Researchers have utilized the quantum anti-butterfly effect to successfully develop a method for benchmarking the performance of quantum computers. This has helped them overcome an experimental challenge in physics that had been long puzzling researchers.

Figure 1: Anti-butterfly effect used for benchmark quantum computer performance.

Figure 1 shows thatthe method paves way for determining the capability of quantum computers in processing information. He added that the technique also applies to information loss in other complex quantum systems. [1]

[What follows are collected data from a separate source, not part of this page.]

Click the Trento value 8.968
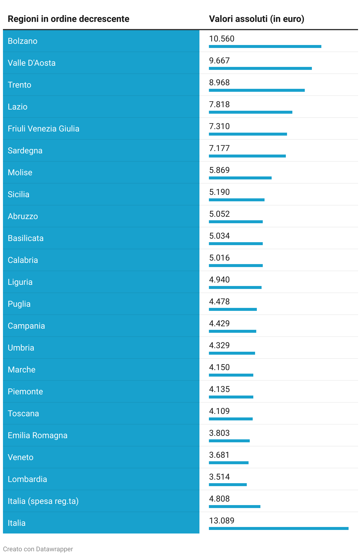This screenshot has height=556, width=361. (219, 83)
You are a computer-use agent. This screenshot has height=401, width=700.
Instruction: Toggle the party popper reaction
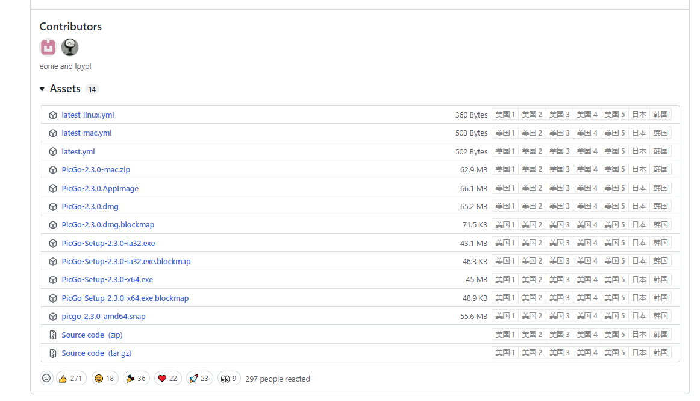(137, 378)
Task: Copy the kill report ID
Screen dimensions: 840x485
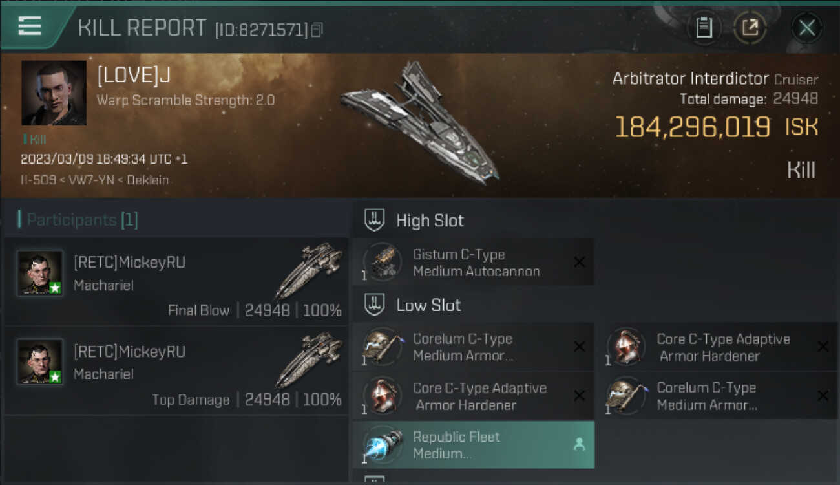Action: point(317,30)
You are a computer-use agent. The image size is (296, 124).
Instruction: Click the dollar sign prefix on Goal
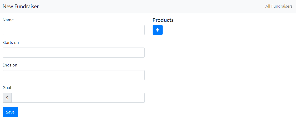7,98
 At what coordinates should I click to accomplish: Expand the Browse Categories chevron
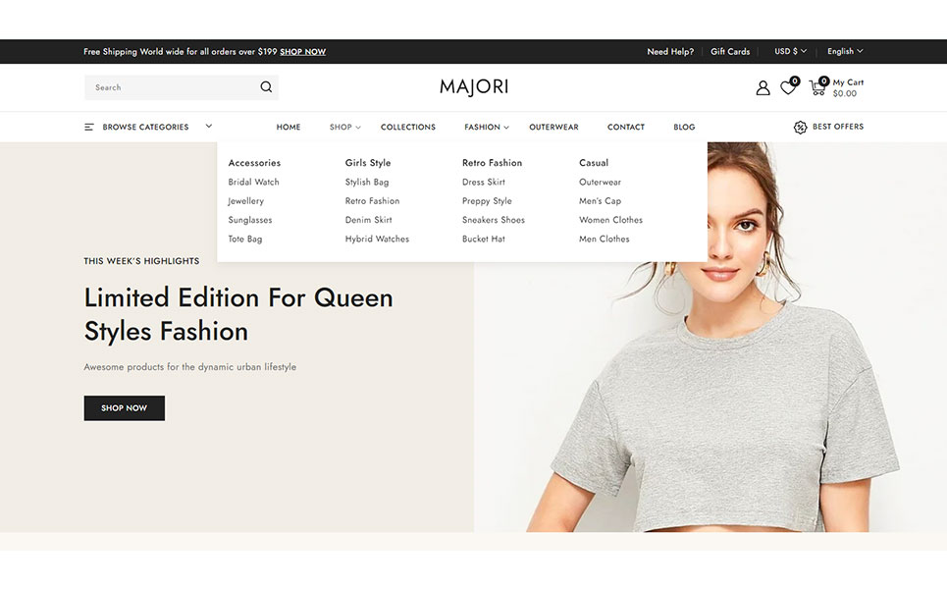pyautogui.click(x=209, y=127)

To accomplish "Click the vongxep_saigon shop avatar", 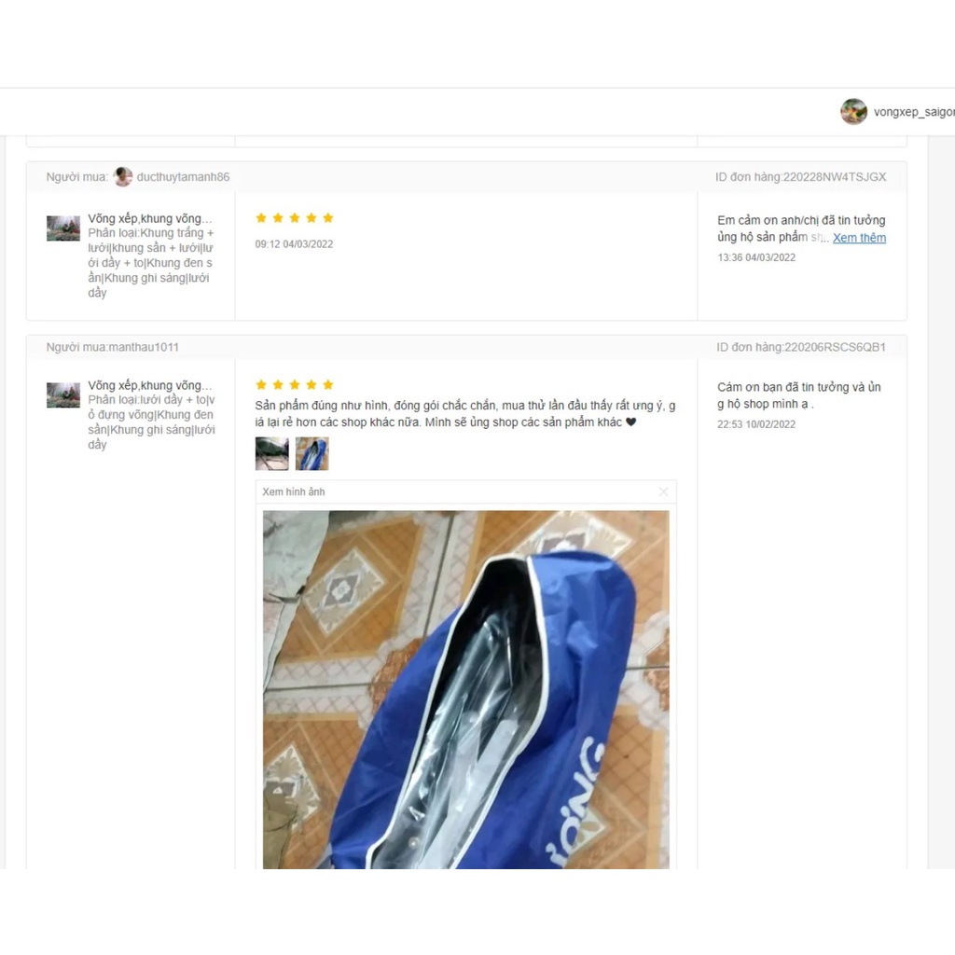I will (853, 112).
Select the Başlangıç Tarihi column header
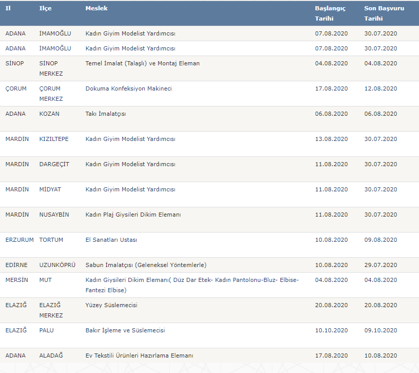Screen dimensions: 419x373 (x=330, y=13)
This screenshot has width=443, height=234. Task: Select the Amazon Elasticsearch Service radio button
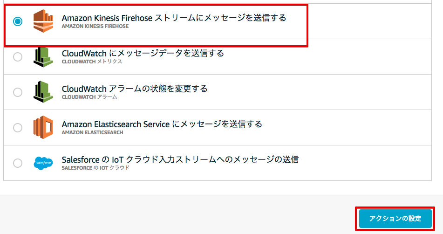pos(18,127)
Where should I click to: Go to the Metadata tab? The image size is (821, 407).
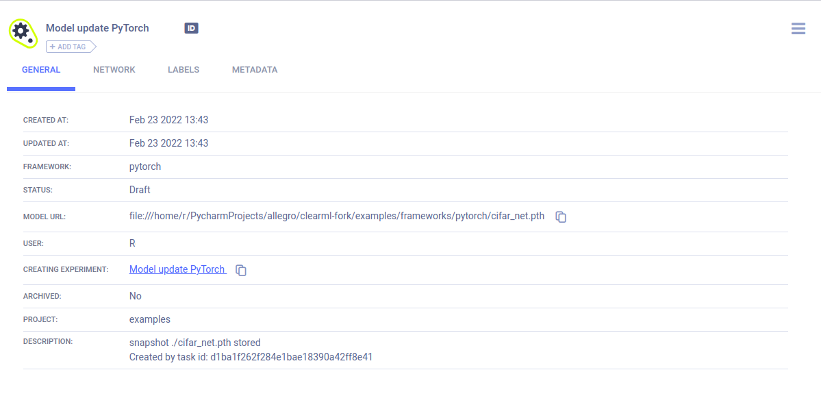255,70
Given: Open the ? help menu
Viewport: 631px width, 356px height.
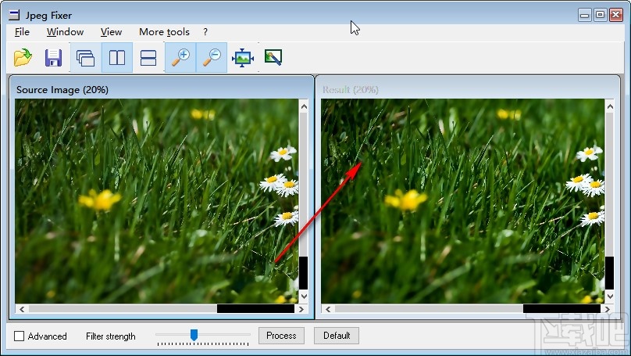Looking at the screenshot, I should click(x=205, y=32).
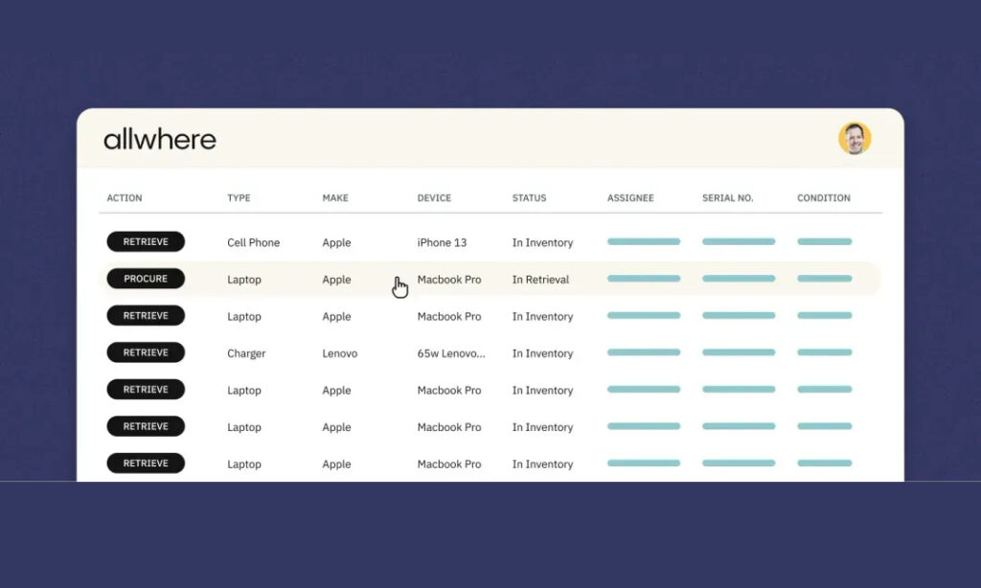Click the serial number bar of the last row
981x588 pixels.
(738, 463)
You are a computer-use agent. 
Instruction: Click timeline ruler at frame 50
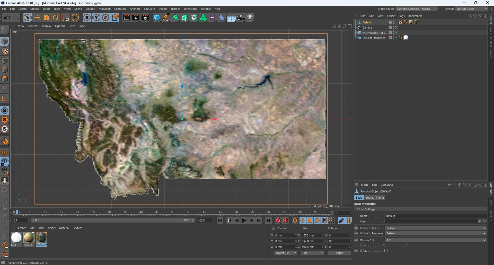pos(173,212)
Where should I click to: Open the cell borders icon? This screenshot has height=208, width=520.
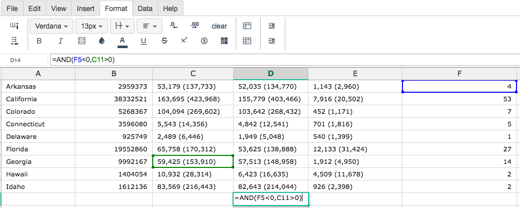(x=81, y=41)
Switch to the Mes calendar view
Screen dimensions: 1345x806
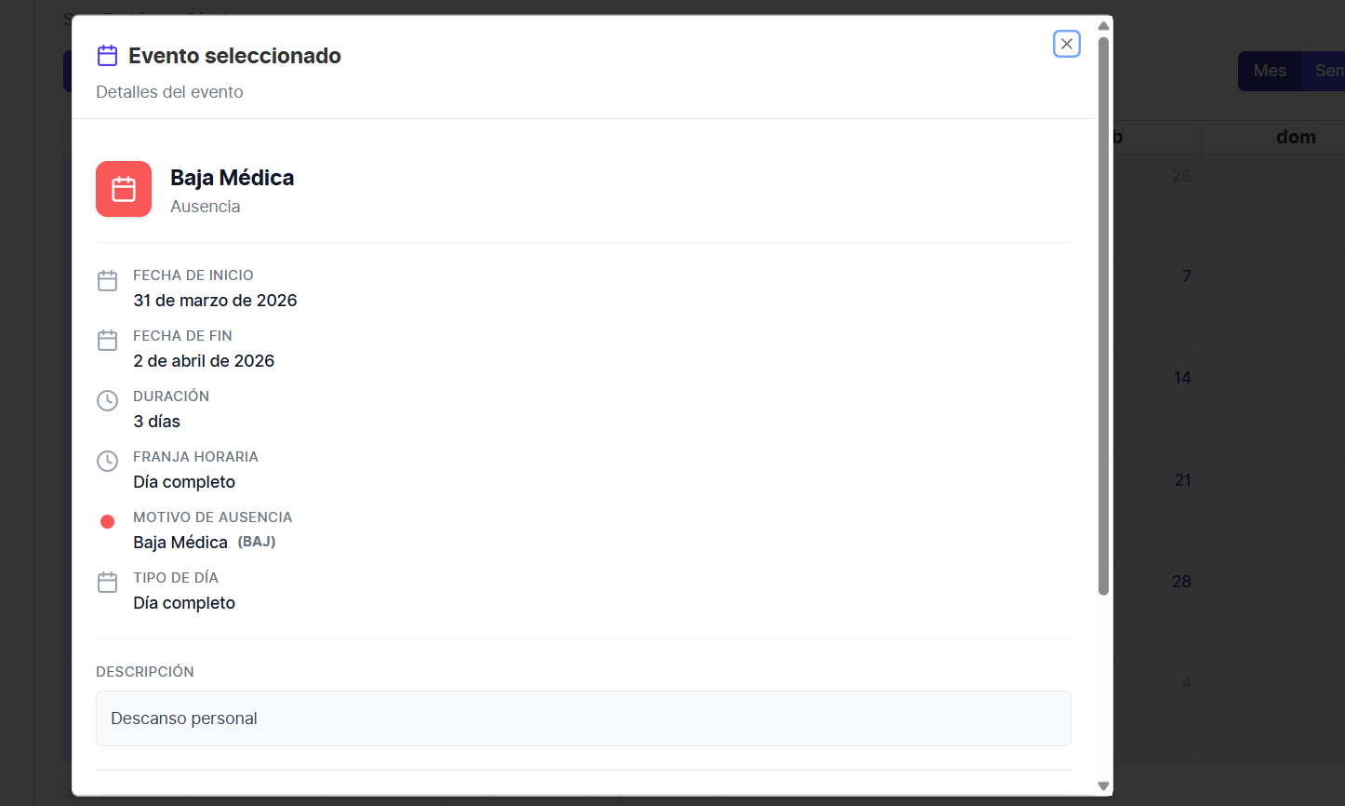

“Our protocol measures information in a quantum system and clearly distinguishes it from spurious positive signals in a noisy background due to quantum decoherence,” said Yan.

Noise in the form of clutter erodes all quantum information in a complex system such as a quantum computer as it interacts with the surrounding environment. Scrambling through quantum chaos, on the other hand, spreads information throughout the system, protecting it and allowing it to be retrieved.

Coherence is a quantum state that enables quantum computing, and decoherence refers to the loss of that state as information leaks into the surrounding environment.

“Our method, which draws on the quantum anti-butterfly effect discovered two years ago, evolves a system back and forth through time in a single loop, so we can use it to measure the dynamics, including a quantum computer, from time to time. systems. And quantum simulators use cold atoms,” Yan said. [2]

The inability to differentiate decoherence from information scrambling has inhibited an investigational study into the phenomenon. The experimental platforms for investigating information scrambling comprise superconductors, trapped ions, and cloud-based quantum computers.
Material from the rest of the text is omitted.